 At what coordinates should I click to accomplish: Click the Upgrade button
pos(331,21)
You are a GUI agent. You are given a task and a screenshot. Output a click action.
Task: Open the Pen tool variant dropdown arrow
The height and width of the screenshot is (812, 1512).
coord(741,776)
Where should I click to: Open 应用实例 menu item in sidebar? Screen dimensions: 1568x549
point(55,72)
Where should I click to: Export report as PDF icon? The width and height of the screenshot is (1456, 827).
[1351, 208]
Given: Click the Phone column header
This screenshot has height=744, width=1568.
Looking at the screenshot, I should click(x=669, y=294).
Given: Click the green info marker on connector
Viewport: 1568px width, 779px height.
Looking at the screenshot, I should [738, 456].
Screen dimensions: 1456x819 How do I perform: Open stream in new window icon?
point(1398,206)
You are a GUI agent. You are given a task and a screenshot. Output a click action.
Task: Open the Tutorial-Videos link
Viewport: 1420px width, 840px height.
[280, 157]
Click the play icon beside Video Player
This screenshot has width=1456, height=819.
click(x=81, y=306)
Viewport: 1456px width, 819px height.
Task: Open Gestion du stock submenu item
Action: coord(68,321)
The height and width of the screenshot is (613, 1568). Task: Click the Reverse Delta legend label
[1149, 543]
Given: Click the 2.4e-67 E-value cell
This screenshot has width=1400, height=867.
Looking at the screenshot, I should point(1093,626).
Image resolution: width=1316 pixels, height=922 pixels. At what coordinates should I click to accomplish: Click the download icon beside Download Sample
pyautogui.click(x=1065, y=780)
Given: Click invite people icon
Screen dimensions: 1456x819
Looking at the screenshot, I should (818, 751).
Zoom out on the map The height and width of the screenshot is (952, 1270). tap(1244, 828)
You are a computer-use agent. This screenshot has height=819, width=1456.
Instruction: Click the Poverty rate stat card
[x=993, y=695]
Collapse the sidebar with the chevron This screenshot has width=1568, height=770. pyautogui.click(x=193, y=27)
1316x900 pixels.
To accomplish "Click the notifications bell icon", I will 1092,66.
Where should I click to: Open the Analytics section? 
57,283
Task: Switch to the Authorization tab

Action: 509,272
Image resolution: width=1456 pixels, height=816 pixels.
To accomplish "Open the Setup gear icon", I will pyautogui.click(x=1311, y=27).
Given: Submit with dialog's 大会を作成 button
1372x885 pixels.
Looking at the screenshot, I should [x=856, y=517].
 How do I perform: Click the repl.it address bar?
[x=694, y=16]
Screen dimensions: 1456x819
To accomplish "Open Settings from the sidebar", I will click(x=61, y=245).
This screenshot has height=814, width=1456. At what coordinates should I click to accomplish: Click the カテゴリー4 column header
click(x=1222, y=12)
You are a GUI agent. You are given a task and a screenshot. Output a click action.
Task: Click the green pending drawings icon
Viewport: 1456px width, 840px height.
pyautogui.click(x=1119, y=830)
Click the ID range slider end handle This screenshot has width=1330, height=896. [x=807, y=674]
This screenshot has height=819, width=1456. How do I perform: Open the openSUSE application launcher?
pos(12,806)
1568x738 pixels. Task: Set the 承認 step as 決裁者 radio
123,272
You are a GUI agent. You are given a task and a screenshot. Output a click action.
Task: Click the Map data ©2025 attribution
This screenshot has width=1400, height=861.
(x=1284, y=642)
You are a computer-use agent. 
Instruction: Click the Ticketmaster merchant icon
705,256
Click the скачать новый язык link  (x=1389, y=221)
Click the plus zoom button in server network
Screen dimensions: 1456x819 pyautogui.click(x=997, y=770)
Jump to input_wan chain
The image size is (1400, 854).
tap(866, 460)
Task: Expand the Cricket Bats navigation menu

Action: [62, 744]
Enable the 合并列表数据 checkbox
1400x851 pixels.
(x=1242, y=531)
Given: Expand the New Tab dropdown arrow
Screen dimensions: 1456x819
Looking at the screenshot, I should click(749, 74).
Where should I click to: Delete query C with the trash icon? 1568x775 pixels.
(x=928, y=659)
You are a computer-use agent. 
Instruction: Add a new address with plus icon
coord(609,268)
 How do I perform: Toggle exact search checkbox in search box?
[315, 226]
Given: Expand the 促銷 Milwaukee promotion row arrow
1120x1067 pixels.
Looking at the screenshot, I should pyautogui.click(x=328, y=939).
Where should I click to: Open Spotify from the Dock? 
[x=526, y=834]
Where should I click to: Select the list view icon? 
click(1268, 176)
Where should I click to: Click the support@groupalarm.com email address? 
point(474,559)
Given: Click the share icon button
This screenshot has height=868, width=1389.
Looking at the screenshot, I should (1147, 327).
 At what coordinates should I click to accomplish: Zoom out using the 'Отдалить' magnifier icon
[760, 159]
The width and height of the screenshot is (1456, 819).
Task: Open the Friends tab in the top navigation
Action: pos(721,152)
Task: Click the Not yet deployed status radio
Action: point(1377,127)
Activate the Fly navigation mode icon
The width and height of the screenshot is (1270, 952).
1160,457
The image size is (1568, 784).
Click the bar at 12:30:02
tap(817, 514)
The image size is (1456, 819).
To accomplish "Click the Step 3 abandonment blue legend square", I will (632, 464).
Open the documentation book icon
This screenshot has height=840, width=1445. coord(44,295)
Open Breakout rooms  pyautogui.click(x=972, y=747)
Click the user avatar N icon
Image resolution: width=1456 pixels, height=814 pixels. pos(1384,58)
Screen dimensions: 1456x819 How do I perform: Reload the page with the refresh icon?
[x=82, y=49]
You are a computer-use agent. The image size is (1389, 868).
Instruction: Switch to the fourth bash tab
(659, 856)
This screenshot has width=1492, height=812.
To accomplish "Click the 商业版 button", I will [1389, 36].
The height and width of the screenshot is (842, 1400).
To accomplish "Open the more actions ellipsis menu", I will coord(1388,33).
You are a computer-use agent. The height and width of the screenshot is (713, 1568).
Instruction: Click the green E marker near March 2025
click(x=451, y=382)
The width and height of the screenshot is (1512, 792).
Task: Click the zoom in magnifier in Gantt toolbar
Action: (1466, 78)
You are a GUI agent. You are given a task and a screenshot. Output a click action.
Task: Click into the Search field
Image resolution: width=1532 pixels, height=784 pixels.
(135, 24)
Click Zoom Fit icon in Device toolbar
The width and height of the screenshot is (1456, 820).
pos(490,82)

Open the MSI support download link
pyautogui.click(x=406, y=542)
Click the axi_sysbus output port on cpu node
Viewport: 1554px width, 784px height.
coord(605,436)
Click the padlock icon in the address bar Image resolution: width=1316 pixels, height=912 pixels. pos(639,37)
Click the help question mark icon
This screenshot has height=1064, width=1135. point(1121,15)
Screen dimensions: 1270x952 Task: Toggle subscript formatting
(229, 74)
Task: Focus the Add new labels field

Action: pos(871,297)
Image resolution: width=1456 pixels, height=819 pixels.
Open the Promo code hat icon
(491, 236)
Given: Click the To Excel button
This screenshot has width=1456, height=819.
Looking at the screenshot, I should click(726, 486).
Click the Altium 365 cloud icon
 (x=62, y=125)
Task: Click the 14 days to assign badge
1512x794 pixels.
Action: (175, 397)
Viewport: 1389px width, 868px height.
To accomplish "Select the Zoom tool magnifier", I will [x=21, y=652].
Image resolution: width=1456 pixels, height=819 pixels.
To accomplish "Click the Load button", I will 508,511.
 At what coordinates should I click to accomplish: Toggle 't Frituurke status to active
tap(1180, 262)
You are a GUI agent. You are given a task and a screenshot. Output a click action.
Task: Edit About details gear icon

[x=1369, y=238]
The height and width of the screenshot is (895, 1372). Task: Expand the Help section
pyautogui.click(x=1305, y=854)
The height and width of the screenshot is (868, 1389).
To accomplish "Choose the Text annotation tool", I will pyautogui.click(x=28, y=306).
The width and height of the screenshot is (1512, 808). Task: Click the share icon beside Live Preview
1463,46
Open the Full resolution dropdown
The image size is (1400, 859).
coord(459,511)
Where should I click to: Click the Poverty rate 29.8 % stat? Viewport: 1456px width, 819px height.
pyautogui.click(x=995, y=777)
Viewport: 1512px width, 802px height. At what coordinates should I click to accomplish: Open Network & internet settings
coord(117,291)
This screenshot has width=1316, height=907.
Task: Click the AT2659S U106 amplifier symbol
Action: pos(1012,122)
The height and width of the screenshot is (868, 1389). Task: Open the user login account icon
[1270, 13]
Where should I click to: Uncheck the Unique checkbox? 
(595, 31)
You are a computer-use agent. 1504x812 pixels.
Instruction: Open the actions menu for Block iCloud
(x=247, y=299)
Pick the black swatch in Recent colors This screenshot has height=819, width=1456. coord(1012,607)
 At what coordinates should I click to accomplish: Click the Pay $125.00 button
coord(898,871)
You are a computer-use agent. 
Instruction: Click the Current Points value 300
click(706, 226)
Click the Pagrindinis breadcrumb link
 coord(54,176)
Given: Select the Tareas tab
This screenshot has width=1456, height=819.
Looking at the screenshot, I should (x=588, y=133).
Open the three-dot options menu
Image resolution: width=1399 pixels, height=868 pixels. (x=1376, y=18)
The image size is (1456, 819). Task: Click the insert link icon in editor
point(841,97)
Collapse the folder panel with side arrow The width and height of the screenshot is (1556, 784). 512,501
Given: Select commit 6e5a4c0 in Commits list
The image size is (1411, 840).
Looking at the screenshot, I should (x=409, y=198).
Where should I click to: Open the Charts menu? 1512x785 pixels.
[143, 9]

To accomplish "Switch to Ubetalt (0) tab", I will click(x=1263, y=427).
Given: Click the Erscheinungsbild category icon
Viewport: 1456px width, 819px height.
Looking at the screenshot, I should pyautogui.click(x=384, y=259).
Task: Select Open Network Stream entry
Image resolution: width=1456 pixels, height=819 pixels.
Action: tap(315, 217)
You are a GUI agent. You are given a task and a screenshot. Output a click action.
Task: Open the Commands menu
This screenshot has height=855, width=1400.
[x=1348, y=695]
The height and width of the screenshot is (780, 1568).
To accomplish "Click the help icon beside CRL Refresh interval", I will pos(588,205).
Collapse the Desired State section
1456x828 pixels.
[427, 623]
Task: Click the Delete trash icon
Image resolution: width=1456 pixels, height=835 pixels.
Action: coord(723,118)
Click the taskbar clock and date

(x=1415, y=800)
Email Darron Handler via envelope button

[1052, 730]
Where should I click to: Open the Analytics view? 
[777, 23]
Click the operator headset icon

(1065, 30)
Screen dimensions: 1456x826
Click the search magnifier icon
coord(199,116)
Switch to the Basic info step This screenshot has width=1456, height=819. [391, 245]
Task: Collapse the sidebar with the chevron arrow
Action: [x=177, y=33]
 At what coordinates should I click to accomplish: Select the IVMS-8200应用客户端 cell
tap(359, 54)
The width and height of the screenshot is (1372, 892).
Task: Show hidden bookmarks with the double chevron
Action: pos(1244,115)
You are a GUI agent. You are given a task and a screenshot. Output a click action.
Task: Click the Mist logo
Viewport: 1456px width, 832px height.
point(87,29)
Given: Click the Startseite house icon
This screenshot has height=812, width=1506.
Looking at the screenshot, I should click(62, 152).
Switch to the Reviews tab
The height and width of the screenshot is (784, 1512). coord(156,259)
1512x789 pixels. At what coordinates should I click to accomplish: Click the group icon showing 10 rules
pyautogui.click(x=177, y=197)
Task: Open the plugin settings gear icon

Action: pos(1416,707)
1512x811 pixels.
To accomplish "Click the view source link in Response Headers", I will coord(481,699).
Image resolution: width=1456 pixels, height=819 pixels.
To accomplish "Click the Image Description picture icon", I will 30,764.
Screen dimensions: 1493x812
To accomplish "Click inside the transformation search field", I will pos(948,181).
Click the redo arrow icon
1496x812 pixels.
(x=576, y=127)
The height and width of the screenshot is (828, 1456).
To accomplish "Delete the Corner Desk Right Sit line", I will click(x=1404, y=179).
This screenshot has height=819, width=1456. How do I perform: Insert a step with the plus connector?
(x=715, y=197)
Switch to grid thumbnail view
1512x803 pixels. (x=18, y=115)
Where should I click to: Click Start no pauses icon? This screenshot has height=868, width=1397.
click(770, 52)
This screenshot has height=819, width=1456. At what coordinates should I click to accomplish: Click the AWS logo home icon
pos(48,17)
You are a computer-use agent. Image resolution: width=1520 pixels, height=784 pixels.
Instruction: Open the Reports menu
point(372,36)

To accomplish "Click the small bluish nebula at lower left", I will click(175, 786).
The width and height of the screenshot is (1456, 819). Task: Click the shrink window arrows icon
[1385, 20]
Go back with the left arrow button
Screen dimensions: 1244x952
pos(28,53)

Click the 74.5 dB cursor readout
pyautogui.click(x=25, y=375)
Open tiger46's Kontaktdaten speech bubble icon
■ ■ ■
__WORK TO COMPLETE__: For the records above, count the lines holding the word "computer" and give only that number.

__RESPONSE TO THE TASK__: 8